Standards arguments aside, there are still some undeniable bugs in iTunes 4.9. Mark Pilgrim points out that iTunes does not support, among other things, ETags, Last-Modified, gzip or zlib compression. These bandwidth-saving features are extremely common among websites, and their absence from the iTunes update is obviously an oversight on the part of the engineers at Apple. Podcasting is still quite new, and I’m sure bugs will be ironed out. John Gruber has a thorough (as always) article on the update, and I highly recommend reading it.
That said, I love the user experience Apple provides for podcasts. Other services exist, like Odeo and PodcastAlley, but I can’t be convinced to use them regularly because I enjoy the simplicity of keeping the entire process (from searching to subscription) contained within iTunes. This is part of the reason that the iTunes Music Store is so popular, and it’s one that Apple has touted since the release — you don’t have to keep jumping between programs to get your content.
I finally gave in and bought a Flickr Pro subscription. The main reason being that they only allow you three photosets on an unpaid account, whereas pro members have an unlimited amount. Now that I have a pro account, I’ve sorted my photos into my newly acquired photosets, and the results can be seen in the updated gallery here at Command-Tab. I’ll be adding photos to a new set each time I do a project, as well. If you would like to keep up with my photos, you can subscribe to my Flickr RSS feed (or Atom, if you prefer).

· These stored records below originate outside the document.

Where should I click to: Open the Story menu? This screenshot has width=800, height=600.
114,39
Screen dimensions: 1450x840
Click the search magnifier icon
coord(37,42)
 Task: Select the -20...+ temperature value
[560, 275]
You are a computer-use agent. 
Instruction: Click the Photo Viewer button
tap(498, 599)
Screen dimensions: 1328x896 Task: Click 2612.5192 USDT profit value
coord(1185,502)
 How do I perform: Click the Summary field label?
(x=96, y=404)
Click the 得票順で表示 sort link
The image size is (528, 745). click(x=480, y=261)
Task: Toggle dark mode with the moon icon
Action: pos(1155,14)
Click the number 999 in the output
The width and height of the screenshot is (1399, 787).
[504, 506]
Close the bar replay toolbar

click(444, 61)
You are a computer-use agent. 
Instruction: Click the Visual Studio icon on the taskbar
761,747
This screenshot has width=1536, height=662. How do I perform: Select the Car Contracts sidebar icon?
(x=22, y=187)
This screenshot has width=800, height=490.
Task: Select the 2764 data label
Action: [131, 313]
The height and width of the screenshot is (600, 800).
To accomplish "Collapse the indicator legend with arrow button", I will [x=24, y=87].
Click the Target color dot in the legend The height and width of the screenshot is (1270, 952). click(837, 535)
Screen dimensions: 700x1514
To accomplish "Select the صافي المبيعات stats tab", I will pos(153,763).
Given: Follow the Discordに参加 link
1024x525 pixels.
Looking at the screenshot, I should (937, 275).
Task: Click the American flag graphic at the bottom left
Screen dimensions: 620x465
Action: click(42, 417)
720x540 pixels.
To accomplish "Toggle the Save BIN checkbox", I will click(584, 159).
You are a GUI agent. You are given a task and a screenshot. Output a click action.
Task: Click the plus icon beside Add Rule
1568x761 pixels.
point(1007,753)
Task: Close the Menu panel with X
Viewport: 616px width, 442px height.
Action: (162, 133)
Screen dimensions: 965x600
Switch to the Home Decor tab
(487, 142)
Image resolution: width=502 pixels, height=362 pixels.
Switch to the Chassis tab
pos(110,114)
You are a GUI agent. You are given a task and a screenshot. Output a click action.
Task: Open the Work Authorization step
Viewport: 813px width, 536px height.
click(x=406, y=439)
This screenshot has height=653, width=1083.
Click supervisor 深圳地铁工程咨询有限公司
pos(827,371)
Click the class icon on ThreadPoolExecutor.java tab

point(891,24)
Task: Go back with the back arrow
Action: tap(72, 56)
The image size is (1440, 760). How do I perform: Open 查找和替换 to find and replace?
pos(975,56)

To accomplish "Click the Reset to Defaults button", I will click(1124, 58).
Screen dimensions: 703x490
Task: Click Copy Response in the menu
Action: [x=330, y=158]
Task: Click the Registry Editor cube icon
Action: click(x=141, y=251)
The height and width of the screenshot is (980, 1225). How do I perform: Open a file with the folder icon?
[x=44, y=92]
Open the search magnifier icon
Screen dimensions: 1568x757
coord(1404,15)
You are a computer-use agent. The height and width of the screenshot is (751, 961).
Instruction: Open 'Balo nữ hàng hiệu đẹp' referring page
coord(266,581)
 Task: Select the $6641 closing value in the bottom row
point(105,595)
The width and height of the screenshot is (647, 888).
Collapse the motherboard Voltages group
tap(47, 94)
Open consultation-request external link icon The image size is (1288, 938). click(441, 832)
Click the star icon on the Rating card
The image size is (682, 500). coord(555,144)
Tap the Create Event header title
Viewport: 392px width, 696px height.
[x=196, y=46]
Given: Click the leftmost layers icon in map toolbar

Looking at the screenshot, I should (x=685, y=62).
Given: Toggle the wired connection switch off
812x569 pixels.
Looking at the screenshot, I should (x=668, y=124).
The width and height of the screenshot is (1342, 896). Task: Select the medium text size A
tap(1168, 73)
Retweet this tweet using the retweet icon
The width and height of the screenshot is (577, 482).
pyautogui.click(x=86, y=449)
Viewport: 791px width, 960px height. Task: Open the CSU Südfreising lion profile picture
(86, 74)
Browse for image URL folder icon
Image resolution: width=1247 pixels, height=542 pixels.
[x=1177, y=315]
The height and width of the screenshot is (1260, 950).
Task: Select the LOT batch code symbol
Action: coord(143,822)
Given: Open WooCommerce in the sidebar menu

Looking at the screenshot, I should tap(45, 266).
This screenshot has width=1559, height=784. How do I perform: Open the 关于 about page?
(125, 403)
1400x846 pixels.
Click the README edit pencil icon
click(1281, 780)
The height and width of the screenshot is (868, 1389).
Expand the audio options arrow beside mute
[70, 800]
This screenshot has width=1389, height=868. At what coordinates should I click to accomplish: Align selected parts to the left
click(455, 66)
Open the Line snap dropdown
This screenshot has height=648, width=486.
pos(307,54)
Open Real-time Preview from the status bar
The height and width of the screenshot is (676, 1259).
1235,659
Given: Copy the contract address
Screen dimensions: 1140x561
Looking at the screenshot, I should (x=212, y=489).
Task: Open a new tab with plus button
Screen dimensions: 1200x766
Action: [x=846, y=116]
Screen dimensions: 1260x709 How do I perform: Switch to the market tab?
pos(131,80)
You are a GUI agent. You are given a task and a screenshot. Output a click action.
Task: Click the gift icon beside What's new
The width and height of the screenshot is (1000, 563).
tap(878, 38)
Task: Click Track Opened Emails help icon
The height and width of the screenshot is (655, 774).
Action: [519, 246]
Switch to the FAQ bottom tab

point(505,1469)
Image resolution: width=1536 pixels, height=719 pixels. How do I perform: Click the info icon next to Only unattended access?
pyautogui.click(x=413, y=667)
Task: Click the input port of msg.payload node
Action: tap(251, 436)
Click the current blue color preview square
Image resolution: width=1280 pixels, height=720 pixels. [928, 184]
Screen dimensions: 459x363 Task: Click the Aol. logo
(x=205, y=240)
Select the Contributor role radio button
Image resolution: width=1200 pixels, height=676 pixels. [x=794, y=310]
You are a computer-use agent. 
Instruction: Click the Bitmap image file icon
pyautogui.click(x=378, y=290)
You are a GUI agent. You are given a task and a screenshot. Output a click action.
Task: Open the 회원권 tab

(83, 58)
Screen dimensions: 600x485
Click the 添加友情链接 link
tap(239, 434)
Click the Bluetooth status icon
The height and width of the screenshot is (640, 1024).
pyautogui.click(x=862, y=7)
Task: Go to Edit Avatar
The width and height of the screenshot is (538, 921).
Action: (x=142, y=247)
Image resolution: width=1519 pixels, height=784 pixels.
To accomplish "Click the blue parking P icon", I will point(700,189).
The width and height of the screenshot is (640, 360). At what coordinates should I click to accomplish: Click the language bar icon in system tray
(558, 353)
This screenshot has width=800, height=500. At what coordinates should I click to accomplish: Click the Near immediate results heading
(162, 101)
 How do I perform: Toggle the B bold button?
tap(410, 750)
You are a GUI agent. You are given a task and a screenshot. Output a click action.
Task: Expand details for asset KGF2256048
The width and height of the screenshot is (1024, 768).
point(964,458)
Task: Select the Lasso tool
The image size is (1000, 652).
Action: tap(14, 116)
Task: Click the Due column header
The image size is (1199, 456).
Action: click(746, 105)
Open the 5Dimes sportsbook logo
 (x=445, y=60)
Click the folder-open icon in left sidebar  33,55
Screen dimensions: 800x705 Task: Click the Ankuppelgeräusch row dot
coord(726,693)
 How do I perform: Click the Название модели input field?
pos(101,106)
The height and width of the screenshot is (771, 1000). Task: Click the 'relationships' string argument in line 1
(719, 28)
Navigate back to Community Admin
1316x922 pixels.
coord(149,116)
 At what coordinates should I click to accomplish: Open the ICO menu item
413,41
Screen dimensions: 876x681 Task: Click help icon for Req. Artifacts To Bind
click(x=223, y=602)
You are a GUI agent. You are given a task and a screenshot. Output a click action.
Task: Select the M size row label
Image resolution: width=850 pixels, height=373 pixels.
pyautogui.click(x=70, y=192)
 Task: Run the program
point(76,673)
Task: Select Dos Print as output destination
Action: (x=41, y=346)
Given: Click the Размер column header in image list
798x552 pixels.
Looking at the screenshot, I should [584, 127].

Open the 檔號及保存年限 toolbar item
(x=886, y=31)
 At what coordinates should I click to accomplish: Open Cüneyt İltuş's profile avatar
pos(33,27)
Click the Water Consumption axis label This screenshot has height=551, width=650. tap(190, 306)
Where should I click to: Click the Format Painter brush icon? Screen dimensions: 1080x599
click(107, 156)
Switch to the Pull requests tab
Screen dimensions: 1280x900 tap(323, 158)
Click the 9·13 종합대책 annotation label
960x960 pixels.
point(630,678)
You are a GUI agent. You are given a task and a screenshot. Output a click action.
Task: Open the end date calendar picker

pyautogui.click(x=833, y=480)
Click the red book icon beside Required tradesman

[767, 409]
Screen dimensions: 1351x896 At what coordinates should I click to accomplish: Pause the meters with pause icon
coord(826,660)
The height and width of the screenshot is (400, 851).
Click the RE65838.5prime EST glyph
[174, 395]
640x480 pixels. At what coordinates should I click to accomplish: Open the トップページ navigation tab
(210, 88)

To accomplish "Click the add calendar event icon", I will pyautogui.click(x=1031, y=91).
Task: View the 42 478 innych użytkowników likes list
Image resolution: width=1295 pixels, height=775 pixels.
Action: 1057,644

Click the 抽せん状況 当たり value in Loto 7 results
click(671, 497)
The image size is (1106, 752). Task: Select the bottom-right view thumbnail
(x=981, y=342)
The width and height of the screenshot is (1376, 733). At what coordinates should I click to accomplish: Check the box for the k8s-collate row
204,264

Despite how long I managed to put off purchasing a Pro account, I really do think that the services Flickr provides are great. Not only do they have a community on their site, they allow you to access all your photos programmatically via an API, allowing to share them with others on your own site. The API also comes in handy for other projects, as well. I’m quite happy with what they’ve pulled off in a fairly short time, and I’m sure I’ll be a paid member for a long time to come.